* [Exercise objective]:
Copy word for word the part of the forum thread on imbalanced class data from "If you are training" to "weighted_cross_entropy_with_logits, for example.".
>> BEGIN Source document
Reputation: 465
I am training a machine learning model on a classification problem. My dataset is 10000 observations with 37 categorical class. But the data is imbalanced, I have some classes with 100 observations and some other classes with 3000 and 4000 observations.
After searching on how to do some feature engineering on this type of data to improve the performance of the algorithm. I found 2 solutions:
According to the first solution:
I have many classes with a few observations so it will require much more data and long time. so it will be a hard for me!
And by applying the second one:
I think all classes will have a few observations and the data will be very small so that it will be hard for the algorithm to generalize.
So Is there another solution I can try for this problem?
Upvotes: 0
Views: 965
Reputation: 31
You could use a combination of both.
It sounds like you are worried about getting a dataset that is too large if you upsample all minority classes to match the majority classes. If this is the case, you can downsample the majority classes to something like 25% or 50%, and at the same time upsample the minority classes. An alternative to upsampling is synthesising samples for the minority classes using an algorithm like SMOTE.
If you are training a neural network in batch, it is good to make sure that the training set is properly shuffled and that you have an even-is distribution of minority/majority samples across the mini batches.
Upvotes: 0
Reputation: 2129
You can change the weights in your loss function so that the smaller classes have larger importance when optimizing. In keras you can use weighted_cross_entropy_with_logits, for example.
Upvotes: 1
>> END Source document
>> BEGIN Listed records
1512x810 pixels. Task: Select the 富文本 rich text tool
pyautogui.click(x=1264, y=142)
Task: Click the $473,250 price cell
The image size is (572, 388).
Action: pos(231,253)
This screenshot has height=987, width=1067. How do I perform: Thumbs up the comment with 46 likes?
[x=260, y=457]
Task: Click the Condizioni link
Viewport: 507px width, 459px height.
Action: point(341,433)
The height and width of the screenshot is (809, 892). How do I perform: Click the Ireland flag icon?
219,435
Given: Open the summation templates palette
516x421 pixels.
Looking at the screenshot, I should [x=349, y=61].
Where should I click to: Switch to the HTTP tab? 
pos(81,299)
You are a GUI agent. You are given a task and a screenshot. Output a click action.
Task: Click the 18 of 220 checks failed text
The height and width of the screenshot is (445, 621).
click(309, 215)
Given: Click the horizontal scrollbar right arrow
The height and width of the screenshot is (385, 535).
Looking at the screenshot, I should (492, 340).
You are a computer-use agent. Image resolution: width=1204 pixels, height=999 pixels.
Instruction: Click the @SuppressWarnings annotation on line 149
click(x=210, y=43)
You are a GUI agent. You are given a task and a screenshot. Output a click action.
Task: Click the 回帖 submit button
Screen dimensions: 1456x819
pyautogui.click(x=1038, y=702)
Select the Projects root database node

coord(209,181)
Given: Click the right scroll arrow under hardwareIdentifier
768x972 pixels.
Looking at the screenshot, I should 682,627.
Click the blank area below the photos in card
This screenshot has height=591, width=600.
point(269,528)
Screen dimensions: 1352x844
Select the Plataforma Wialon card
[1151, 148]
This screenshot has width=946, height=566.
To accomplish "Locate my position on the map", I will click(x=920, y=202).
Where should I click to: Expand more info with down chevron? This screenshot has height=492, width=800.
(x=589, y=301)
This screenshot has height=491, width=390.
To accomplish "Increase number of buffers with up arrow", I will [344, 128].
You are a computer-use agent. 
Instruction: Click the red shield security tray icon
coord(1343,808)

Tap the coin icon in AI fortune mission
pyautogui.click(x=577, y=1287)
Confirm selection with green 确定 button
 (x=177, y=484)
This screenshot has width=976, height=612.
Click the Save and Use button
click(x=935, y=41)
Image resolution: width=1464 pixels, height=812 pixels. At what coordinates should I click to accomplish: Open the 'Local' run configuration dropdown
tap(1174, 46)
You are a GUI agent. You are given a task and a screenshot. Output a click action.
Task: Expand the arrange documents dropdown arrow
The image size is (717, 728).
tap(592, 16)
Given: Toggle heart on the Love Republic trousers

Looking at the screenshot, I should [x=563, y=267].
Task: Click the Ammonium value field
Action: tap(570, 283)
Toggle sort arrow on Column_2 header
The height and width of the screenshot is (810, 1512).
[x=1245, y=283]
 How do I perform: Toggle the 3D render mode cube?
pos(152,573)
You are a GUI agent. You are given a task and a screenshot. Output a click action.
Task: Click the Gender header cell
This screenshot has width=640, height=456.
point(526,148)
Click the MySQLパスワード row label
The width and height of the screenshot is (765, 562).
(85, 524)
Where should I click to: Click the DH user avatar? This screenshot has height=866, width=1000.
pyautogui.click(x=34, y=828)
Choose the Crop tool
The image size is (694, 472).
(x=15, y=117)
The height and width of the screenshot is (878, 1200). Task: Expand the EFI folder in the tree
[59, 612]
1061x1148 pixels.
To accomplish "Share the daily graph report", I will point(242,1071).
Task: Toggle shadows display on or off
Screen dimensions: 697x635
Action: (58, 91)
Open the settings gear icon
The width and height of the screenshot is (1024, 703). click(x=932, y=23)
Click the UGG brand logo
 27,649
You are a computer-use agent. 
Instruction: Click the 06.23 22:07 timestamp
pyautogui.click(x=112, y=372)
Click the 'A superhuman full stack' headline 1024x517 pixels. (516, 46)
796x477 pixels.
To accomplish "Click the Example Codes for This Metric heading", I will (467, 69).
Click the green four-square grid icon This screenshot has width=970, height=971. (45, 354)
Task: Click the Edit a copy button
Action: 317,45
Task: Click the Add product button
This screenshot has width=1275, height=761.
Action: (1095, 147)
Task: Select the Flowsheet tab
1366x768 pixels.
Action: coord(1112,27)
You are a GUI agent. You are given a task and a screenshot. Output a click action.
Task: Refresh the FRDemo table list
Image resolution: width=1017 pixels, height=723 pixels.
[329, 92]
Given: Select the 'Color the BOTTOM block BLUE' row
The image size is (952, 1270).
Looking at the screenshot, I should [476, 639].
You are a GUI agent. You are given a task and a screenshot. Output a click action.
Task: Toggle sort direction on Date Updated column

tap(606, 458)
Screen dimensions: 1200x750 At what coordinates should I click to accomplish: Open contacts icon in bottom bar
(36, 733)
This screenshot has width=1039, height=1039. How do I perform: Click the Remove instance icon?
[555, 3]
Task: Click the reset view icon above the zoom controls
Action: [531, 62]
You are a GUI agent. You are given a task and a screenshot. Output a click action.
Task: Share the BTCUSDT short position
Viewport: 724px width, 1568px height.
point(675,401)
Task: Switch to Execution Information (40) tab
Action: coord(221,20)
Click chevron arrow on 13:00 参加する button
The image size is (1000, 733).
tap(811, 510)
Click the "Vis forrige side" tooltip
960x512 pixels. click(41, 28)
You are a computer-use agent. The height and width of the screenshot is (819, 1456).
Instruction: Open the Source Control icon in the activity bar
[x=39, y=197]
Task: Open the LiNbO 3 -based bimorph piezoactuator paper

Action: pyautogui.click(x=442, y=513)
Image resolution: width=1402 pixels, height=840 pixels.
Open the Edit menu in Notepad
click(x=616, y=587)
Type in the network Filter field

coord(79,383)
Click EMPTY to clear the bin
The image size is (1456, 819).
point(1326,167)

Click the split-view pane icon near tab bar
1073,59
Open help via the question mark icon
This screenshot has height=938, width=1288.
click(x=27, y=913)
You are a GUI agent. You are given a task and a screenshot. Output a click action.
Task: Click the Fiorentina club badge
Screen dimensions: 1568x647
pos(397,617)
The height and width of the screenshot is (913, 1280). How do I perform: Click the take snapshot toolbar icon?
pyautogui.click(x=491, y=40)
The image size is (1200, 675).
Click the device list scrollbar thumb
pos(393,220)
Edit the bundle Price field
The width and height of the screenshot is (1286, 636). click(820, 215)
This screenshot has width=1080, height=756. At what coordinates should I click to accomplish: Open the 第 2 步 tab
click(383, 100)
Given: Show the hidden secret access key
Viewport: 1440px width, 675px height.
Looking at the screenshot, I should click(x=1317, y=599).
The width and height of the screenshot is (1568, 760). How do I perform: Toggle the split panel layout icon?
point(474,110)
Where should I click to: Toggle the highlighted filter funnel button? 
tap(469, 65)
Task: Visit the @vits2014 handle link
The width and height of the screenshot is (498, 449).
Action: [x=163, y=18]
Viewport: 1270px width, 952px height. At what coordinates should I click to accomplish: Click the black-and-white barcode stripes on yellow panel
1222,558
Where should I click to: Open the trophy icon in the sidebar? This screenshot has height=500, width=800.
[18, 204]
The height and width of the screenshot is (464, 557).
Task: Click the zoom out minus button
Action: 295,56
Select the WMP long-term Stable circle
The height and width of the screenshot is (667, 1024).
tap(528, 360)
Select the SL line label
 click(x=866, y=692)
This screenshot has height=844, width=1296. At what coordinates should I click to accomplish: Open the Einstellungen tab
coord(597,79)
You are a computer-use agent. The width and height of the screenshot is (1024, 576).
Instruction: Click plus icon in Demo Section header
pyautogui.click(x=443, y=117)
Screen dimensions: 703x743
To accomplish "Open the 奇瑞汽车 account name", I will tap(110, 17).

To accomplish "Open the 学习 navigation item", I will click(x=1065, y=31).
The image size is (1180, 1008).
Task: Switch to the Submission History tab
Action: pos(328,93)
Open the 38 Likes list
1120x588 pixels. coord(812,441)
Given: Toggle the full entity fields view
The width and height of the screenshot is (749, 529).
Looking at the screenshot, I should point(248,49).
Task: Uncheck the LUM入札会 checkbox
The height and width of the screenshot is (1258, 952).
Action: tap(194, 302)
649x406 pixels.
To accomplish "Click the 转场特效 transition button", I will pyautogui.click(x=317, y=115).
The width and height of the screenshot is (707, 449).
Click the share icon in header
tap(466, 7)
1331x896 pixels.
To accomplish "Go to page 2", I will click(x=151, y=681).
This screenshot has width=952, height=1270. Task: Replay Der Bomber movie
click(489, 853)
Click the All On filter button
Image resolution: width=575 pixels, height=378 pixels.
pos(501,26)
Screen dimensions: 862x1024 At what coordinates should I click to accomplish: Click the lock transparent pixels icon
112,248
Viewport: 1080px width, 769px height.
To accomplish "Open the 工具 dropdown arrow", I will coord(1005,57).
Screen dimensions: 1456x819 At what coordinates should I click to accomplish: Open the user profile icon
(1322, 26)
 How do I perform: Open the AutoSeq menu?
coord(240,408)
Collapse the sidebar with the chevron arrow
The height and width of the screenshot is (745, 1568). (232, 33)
>> END Listed records
* [Solution to this task]:
If you are training a neural network in batch, it is good to make sure that the training set is properly shuffled and that you have an even-is distribution of minority/majority samples across the mini batches.
Upvotes: 0
Reputation: 2129
You can change the weights in your loss function so that the smaller classes have larger importance when optimizing. In keras you can use weighted_cross_entropy_with_logits, for example.